Maybe, someday, I will be able to thank him and all the others.
That’s what I’m working on. Why I’m still here.
The weekend was terrifying. Many, many people, but very little money made. Rediculously little. The worst ever for the amount of people.
I begin to wonder if it’s me – the stress currently in my life – is it the energy I put out? Can they feel it? Of course they can. I study it every single day I work. As a Living Statue, all I have is my energy.
On the slowest of days with an energy that attracts, a belief that everything is as it should be and I have peace inside, the appreciate. they stand, pause and smile, and show their appreciation. Silent, motionless, these days they seem to smell the desperation and are turned away.
There was a time where it was simple enough to change that. In New Orleans, before Raven & I left for Burning Man, I thought of the magick and beauty, I thought of all the things that had brought me there and all of the things that were, and knew that I was suppose to be at That Thing In The Desert. I knew that everything needed me to be there. Needed me to be there for me.

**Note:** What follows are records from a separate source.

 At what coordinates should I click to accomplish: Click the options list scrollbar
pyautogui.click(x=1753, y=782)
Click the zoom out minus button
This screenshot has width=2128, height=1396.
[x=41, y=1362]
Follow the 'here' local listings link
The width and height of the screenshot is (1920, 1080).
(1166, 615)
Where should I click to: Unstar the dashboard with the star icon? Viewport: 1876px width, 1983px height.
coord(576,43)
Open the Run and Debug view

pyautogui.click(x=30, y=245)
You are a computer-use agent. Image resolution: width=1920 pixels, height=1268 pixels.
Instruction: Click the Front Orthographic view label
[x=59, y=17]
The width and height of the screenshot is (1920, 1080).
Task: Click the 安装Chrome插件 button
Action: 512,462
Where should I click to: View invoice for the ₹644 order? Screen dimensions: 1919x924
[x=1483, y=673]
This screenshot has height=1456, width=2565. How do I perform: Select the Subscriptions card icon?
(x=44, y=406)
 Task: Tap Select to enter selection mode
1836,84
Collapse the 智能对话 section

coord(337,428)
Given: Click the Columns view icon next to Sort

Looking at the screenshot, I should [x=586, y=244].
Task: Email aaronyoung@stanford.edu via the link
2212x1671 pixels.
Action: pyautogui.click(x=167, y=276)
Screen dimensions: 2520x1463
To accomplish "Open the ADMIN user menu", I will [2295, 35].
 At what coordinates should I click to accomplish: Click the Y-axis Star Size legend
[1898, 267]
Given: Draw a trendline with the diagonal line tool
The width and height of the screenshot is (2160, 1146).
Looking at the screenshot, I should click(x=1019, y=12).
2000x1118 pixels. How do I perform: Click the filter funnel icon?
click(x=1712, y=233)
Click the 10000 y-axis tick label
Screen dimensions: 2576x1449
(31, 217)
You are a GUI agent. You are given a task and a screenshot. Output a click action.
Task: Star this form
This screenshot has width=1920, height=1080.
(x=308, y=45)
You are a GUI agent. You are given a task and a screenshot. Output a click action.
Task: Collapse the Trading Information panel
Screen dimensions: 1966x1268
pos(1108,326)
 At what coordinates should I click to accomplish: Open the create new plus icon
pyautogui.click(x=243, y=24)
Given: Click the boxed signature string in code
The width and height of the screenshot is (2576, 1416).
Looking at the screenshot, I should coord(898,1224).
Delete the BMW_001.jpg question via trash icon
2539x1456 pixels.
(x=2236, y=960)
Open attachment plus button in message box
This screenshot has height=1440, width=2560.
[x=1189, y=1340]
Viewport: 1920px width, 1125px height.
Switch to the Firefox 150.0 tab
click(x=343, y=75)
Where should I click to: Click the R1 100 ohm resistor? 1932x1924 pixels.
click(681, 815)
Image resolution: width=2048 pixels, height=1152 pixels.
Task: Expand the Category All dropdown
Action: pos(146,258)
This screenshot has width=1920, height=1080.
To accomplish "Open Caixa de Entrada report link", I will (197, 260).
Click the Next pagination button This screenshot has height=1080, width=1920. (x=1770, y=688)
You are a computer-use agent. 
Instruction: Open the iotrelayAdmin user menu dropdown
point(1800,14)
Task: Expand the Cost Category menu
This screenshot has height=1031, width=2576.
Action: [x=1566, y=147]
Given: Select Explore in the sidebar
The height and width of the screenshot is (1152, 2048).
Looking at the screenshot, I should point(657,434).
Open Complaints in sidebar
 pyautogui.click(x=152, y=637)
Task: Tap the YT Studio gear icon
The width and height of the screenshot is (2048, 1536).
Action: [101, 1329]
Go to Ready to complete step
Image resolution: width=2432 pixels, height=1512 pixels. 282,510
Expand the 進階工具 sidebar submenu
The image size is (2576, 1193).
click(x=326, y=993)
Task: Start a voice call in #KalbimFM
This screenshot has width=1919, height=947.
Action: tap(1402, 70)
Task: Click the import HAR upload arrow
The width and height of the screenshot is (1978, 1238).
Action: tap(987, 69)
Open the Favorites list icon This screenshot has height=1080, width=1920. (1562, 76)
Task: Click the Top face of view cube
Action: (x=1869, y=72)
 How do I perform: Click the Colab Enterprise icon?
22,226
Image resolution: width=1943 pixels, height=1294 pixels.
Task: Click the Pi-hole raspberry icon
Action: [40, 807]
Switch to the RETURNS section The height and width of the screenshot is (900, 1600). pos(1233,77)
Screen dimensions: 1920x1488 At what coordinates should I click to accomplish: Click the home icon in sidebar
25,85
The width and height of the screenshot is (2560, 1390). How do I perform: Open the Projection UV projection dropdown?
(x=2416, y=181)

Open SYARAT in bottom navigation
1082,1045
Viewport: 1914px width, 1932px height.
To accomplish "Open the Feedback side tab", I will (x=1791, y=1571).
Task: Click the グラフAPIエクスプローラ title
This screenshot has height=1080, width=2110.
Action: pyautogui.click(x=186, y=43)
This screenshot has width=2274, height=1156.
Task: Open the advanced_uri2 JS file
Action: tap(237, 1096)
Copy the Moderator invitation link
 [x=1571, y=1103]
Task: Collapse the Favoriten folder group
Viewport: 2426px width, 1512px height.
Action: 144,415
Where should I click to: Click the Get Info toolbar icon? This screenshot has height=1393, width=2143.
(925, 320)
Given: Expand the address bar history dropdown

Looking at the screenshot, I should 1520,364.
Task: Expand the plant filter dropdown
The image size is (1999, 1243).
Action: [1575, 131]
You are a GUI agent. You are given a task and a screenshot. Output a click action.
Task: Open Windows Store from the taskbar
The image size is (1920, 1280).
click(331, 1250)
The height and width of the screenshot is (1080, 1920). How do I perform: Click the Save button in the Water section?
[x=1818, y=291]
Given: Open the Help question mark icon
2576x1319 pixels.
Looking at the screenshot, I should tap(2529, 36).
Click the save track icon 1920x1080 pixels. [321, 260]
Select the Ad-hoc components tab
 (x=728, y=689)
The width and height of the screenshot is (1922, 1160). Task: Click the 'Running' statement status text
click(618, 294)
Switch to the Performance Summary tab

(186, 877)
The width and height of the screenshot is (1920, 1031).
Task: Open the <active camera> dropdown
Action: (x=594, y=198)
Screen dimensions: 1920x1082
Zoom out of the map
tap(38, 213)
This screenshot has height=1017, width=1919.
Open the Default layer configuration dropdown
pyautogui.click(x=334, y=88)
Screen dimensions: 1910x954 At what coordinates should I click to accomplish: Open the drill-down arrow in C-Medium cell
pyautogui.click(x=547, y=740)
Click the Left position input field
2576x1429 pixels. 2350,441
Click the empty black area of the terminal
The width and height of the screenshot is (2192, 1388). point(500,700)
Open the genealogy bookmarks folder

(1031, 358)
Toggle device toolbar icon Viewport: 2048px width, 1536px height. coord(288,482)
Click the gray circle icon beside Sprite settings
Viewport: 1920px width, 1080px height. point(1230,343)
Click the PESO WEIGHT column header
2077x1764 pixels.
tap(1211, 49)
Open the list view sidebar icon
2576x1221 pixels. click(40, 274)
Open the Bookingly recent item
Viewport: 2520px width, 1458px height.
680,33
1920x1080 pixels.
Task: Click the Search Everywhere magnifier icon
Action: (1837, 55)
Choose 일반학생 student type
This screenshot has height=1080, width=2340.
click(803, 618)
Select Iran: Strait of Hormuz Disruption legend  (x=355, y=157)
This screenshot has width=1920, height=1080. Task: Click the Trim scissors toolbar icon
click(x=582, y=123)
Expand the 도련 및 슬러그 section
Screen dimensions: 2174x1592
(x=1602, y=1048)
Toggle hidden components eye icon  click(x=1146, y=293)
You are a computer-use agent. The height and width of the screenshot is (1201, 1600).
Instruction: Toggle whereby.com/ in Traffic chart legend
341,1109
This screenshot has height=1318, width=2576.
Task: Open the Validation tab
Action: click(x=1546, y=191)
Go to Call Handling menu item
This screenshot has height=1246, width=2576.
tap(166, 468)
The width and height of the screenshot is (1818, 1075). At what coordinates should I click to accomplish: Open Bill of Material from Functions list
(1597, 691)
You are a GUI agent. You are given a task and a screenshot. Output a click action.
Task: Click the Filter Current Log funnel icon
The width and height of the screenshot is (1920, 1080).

I don’t know anything anymore. I fight. Fight to survive, wonder where the next home will be and if I will ever have my own, I wonder why I don’t. Shoulders scratched and scarred from the bags I carry from place to place, muscles weary. Mind weary. Heart…
My heart is one strong motherfucker, but it has it’s own questions of why things are like this.
Everything says I should do what I need to for me. It’s past that point. I’ve lost me, I want to do for you. That is why I am still here for now. You won’t let me go. I love you too much, and I love you – and I don’t want to let you down. I want to be the person that we believe I am – but right now… right now things have been like they have for way too long of right now. Right now needs to change right fucking now. Somehow.
Pardon my language.
Anastasia encouraged me to put together a benefit for yours truly to help me get the money to get a home. I sent out a couple of emails to a couple people for a space and performance, but haven’t heard back. Drive, energy, life force – waning. Thoughts every day these days, and I don’t like it. Every bit of energy is into performance and the next place to sleep. The next someone else’s home. DONE. done.
Please excuse me, I’m not in such an incredibly happy mood right now. Fighting for dreams, fighting for me, fighting to come back but really not giving a damn right now. Right now, key words. Anyone who reads me knows that I bounce around in the words. Always smiling on the outside, a klown, a joker. This is where the dirt is, even if this dirt is only for a few moments.
Dreams are worth fighting for. Every fight comes with pain and sacrifice. if it is for a good cause, if the person who dreams it is strong enough, eventually, the dream will become reality. This is what I believe.
I try to be strong enough, but I really don’t know, so
metimes, if i am.
~ ~ ~ ~ ~
“The Warrior of the light does not always have faith. There are moments when he believes in absolutely nothing, and he asks his heart: “Is all this efffort really worth it?”
But his heart remains silent. And the Warrior needs to decide for himself.
He looks for an example and remembers that Jesus went through something similar in order to inhabit fully the homan condition.
“Take away this cup from me.” said Jesus. He too lost heart and courage, but he did not stop.
The Warrior of the Light continues despite his lack of faith. He goes forward, and, in the end, faith is restored.”